WAS ZU TUN IST:
Übertrage diesen Satz aus dem Dokumenttext ins Englische: „Die feuchte Atlantikluft, die durch die Strassenschluchten weht, trägt ihren Teil zum erdrückend tüppigen Klima bei.“

DOKUMENTTEXT:
=====

New York City II

Mein leider etwas zu kurzes Bett in einem der 8er-Schläge des Jazz on the Park Hostels ist in diesen Tagen ein idealer Aufenthaltsort. Die angenehm surrende Klimaanlage direkt über meinem Kopf sorgt im Zimmer für kühle Temperaturen, während draussen das Thermometer auf bis zu 100 Grad Fahrenheit (ich habe mir die Mühe der Umrechnung nach Celsius nicht machen wollen, heiss ist es aber trotzdem) ansteigt. Die feuchte Atlantikluft, die durch die Strassenschluchten weht, trägt ihren Teil zum erdrückend tüppigen Klima bei.

=====

EXTRAHIERTE DATEN:

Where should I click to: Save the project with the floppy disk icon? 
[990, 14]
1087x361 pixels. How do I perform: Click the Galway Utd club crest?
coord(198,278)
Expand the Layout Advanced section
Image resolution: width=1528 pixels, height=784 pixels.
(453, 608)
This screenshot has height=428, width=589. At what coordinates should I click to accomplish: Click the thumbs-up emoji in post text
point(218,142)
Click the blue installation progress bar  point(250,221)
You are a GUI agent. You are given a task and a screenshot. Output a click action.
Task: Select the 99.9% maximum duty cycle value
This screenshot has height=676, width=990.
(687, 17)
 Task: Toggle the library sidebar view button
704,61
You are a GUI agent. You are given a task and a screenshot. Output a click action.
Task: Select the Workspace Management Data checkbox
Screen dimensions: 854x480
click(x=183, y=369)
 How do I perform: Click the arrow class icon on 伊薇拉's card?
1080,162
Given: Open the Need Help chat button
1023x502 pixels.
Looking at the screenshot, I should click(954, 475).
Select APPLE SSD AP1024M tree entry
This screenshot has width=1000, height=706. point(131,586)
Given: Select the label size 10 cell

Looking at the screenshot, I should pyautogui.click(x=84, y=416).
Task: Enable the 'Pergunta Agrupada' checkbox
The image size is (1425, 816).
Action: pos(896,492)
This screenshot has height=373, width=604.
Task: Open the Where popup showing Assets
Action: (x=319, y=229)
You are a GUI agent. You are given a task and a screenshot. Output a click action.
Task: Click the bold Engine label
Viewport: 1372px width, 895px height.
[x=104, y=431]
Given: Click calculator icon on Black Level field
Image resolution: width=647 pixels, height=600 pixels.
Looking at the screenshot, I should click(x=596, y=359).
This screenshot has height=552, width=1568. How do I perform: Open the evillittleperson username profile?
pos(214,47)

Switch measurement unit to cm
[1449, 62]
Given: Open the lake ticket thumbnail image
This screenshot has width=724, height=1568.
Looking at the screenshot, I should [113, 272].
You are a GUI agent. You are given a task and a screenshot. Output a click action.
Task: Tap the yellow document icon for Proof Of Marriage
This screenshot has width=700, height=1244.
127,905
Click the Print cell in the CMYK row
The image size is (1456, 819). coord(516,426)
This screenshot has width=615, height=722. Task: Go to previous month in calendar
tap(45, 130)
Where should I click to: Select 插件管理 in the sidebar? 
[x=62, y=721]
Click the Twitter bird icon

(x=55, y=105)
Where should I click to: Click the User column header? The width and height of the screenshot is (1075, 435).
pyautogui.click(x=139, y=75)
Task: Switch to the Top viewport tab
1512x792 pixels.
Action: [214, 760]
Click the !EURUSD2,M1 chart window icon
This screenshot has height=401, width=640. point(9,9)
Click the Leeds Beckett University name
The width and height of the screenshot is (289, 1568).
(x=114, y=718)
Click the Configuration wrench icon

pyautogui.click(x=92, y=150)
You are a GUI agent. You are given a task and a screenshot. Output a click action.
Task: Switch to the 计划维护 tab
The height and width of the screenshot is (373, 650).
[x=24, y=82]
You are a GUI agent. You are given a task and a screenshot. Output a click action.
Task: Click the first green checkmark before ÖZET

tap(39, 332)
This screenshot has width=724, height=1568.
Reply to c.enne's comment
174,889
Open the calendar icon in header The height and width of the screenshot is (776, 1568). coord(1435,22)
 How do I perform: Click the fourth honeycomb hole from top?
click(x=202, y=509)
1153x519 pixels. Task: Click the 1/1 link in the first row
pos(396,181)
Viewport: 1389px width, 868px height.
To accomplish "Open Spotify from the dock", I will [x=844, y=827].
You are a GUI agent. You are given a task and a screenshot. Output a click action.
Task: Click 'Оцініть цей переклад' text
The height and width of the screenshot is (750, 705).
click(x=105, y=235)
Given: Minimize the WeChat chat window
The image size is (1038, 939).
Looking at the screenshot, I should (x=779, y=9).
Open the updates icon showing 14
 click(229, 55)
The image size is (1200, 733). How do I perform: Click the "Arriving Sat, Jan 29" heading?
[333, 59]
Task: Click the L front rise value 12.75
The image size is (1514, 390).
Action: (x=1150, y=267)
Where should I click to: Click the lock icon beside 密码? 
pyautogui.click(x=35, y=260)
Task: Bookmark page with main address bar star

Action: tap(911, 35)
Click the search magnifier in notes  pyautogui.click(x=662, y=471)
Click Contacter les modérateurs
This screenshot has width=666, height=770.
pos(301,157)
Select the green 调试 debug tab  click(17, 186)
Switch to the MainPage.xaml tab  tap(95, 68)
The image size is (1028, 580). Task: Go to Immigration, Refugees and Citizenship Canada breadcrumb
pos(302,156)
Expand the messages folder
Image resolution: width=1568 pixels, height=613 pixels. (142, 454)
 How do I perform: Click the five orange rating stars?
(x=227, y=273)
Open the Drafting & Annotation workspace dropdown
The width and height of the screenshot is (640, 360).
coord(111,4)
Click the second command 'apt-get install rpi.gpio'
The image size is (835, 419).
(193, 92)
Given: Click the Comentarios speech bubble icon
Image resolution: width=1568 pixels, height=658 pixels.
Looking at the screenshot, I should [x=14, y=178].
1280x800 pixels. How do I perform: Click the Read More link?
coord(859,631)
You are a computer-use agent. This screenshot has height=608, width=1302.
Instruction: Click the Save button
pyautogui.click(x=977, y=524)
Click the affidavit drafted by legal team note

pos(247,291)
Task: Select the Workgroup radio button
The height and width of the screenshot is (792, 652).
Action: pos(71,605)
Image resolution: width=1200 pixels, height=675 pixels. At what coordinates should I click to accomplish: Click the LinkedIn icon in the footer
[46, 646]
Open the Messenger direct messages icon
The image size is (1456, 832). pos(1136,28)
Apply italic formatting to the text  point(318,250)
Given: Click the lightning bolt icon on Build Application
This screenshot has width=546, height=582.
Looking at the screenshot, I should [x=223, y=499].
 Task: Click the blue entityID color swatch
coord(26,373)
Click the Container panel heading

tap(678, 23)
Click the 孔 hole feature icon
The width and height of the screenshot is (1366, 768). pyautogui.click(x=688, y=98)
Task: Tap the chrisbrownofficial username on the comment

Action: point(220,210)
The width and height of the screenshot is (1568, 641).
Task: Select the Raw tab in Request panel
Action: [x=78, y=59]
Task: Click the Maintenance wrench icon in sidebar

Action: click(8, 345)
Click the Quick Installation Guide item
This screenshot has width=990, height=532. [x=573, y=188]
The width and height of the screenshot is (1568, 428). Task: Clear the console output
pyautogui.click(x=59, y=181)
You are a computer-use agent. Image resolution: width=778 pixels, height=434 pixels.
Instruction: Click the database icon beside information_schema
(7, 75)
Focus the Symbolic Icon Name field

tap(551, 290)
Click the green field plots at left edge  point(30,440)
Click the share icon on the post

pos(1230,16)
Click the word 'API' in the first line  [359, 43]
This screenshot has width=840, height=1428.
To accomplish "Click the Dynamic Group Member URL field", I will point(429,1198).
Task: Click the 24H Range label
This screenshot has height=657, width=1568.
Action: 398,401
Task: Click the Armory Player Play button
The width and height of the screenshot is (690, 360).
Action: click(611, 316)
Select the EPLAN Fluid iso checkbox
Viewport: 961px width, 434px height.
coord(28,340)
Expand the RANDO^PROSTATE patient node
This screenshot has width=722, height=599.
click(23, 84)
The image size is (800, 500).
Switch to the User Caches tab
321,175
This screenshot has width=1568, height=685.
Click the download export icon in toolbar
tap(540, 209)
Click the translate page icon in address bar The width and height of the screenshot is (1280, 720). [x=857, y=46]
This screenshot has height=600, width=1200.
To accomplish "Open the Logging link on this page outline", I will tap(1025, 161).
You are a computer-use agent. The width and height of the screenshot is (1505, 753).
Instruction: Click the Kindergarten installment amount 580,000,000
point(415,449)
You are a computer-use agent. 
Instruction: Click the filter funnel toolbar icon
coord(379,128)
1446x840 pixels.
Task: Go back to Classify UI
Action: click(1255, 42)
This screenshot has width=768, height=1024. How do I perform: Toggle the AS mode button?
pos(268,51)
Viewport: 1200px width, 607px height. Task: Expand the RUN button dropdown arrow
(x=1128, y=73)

=====

DEINE LÖSUNG:
The humid Atlantic air blowing through the street canyons does its part to add to the oppressively muggy climate.